**TRAVAIL À FAIRE**
Reprenez le texte ci-dessous sur le débat public autour des matières et déchets radioactifs, juste après sa dernière phrase.

**TEXTE FOURNI**

Le débat public doit aussi permettre de parler du retraitement, du cycle de vie du combustible, des scénarios de devenir possibles, et d'évoquer la sûreté de ces installations d'entreposage et stockage, ou encore du coût et financement des charges nucléaires, du transport de matières et déchets radioactifs, sans oublier les enjeux de transparence (rôle des commissions locales d'information), de dialogue et gouvernance (en lien avec les territoires), etc. La commission organisant le débat n'éludera pas non plus la question des "risques" et des "impacts" de ces substances sur la santé et l'environnement.

**DONNÉES ENREGISTRÉES**
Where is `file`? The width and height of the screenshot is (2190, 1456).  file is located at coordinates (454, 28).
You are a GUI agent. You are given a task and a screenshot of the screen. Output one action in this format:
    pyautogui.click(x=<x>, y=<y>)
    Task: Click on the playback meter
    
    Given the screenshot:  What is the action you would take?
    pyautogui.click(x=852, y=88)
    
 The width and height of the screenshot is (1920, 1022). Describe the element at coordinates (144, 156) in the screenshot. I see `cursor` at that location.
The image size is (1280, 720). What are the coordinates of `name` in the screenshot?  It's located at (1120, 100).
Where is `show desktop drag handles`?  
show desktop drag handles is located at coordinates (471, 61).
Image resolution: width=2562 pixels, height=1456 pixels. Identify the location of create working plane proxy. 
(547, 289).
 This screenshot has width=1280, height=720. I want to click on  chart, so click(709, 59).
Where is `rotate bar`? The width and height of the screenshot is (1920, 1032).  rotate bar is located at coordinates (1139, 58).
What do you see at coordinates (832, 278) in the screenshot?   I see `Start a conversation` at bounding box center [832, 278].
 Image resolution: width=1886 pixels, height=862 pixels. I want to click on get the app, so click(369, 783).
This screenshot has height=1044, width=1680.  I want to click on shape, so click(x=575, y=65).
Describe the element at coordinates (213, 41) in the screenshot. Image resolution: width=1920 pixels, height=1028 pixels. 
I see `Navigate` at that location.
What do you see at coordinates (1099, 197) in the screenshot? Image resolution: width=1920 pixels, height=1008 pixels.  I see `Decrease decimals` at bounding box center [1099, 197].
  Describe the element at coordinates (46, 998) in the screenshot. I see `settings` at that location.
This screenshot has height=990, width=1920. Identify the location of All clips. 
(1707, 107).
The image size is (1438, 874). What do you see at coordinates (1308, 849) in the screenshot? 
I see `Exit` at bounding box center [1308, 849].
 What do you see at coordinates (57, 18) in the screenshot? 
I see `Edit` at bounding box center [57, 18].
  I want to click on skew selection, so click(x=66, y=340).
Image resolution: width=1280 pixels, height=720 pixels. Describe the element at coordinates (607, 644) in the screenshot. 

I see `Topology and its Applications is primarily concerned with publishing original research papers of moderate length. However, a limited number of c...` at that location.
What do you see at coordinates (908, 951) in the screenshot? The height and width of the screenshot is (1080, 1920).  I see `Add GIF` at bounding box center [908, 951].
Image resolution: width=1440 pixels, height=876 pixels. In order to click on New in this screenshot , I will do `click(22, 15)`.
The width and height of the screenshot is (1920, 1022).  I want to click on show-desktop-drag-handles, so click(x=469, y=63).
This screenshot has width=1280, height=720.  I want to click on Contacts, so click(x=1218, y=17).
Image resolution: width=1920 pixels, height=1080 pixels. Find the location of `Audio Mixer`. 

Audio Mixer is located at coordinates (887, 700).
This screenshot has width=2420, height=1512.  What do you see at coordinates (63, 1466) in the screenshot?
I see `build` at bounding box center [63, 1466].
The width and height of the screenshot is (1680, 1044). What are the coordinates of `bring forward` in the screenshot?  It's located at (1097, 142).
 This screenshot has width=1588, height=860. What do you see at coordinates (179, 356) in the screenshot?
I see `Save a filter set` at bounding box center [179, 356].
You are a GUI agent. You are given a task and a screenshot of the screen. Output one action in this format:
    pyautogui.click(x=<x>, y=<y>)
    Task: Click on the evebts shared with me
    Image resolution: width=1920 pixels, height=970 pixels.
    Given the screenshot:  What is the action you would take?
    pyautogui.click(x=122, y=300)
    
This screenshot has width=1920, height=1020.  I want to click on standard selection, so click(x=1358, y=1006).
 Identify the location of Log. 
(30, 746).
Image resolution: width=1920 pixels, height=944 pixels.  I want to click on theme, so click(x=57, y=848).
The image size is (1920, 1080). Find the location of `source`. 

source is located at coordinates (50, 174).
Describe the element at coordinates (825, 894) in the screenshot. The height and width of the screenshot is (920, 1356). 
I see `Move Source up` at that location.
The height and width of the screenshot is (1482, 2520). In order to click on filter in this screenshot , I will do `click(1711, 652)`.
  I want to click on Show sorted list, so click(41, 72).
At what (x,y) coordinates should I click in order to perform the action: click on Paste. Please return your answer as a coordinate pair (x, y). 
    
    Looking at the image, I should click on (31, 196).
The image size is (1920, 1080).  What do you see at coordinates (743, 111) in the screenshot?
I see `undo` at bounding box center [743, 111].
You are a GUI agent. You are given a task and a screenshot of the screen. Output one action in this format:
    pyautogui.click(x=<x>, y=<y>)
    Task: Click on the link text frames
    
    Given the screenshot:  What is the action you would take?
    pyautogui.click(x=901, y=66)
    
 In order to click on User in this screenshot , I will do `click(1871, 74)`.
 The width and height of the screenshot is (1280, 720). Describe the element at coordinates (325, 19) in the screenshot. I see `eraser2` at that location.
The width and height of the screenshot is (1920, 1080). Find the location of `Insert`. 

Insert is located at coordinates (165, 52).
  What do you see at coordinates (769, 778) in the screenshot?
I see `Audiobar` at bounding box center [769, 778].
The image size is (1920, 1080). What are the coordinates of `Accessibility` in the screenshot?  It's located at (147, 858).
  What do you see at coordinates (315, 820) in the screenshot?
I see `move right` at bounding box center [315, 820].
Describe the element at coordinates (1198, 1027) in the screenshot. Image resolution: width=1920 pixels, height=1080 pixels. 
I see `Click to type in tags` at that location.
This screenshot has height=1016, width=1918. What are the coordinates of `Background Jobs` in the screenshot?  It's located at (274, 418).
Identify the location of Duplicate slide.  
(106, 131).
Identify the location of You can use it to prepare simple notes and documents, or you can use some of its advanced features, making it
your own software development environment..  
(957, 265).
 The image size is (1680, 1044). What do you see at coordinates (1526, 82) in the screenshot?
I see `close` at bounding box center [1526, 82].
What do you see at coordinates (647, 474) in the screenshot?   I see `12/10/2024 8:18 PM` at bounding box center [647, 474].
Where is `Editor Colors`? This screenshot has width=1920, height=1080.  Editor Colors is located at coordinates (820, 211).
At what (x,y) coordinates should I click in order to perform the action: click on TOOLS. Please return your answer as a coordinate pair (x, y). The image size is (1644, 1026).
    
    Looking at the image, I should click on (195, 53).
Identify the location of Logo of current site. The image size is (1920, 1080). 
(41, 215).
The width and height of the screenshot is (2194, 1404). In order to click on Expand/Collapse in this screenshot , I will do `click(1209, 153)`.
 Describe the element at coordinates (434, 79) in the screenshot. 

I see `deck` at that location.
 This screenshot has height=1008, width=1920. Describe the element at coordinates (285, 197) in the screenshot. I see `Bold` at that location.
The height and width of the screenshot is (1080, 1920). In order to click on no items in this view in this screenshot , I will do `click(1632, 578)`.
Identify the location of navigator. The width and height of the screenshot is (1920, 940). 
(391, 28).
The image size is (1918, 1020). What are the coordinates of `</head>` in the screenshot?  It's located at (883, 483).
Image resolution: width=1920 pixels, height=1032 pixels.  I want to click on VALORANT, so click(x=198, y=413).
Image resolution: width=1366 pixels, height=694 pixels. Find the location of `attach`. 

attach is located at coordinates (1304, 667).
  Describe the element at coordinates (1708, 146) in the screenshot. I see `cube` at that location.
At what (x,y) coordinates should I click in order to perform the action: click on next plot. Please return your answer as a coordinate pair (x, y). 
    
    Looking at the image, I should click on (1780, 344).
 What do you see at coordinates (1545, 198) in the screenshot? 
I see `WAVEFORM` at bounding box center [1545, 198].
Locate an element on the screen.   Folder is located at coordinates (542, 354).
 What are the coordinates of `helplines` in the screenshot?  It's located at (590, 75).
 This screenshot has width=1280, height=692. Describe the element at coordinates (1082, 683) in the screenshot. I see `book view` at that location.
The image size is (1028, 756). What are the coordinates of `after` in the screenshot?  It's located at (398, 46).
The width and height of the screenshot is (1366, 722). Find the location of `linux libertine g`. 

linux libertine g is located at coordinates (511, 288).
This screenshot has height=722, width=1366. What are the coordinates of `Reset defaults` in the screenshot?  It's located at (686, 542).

**RÉPONSE RÉDIGÉE**
Débats démultipliés pour susciter la participation

Ce débat sera accompagné par un groupe miroir (quatorze citoyens recrutés dans treize régions) et donnera lieu au mois de mai à un "atelier de la relève" associant des chercheurs, étudiants, ingénieurs et futurs professionnels, en vue d'alimenter en propositions ce cinquième plan et de produire un avis sur l'amélioration de la gouvernance. Enfin, en amont pour organiser ce débat, une démarche dite de "clarification des controverses", à laquelle ont participé des établissements, entreprises et associations, a été menée pour travailler ces questions. Un esprit d'"ouverture et de dépassement des clivages" auquel ne croit pas l'association Réseau Sortir du nucléaire, qui a décidé de ne pas participer au débat, estimant "les choix sur les sujets déjà verrouillés". Le dispositif prévoit une vingtaine de manifestations sur l'ensemble du territoire. Les formes sont diverses : un café philo sur la dimension éthique à Caen le 24 avril, des "débats mobiles" en mai dans une dizaine de grandes et moyennes villes, avant d'autres rencontres en juin dans une dizaine d'autres, puis une trêve estivale et une fin de débat et restitution prévue le 25 septembre. A l'issue du débat, la commission établira un compte-rendu, auquel la maîtrise d'ouvrage sera tenue de répondre pour dire si elle poursuit ce projet de plan en l'état, en le modifiant ou en l'abandonnant.